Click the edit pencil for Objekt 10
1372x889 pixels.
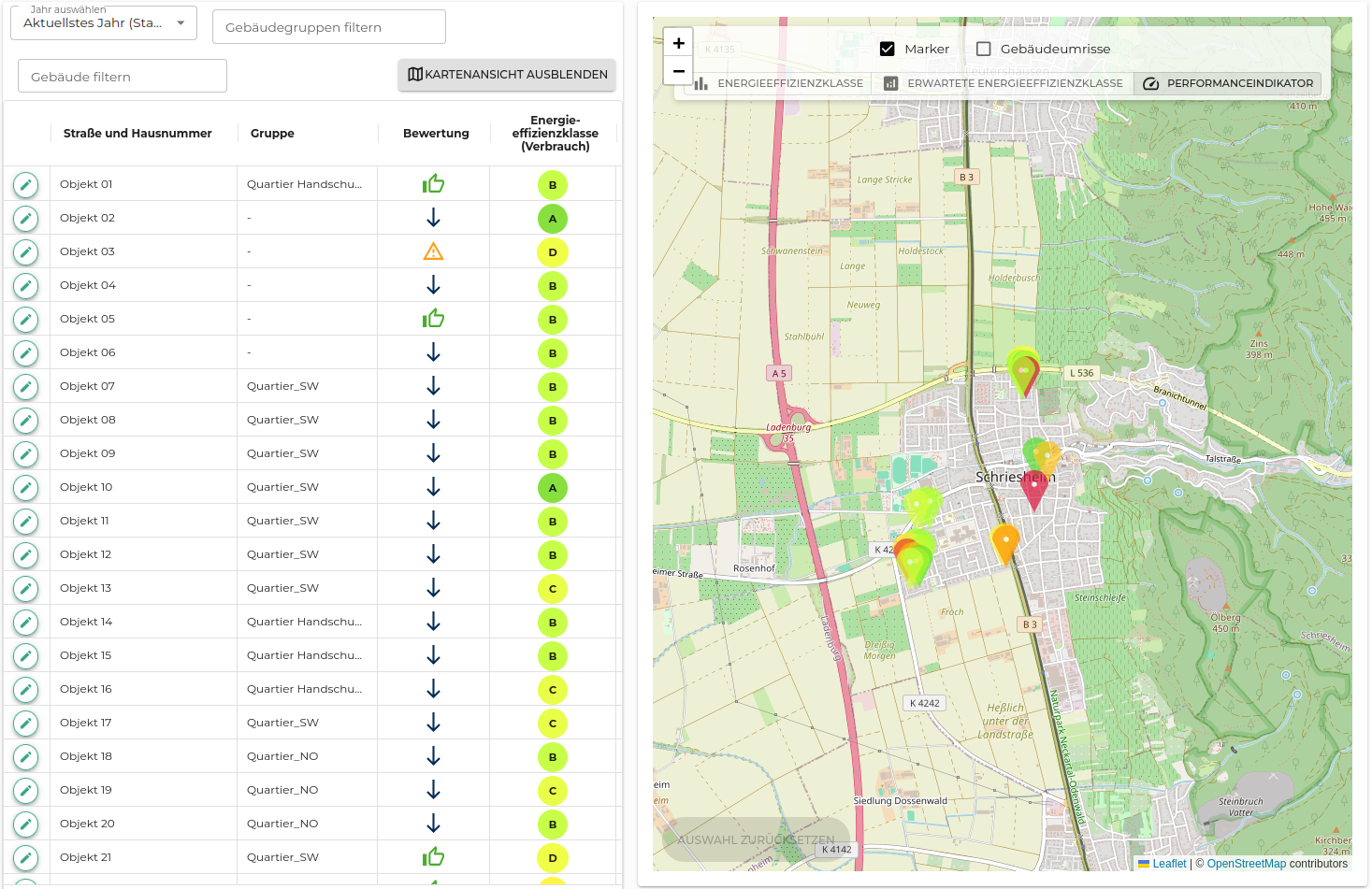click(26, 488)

--

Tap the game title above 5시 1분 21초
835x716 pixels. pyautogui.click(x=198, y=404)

### PROBLEM STATEMENT
Convert the lines between the one containing "Click the edit pencil for Objekt 10" and the one containing "click(26, 488)", inclusive, into a JSON list of strings, one string per line, with blank lines and pictures left out.

### SOLUTION
[
  "Click the edit pencil for Objekt 10",
  "1372x889 pixels.",
  "click(26, 488)"
]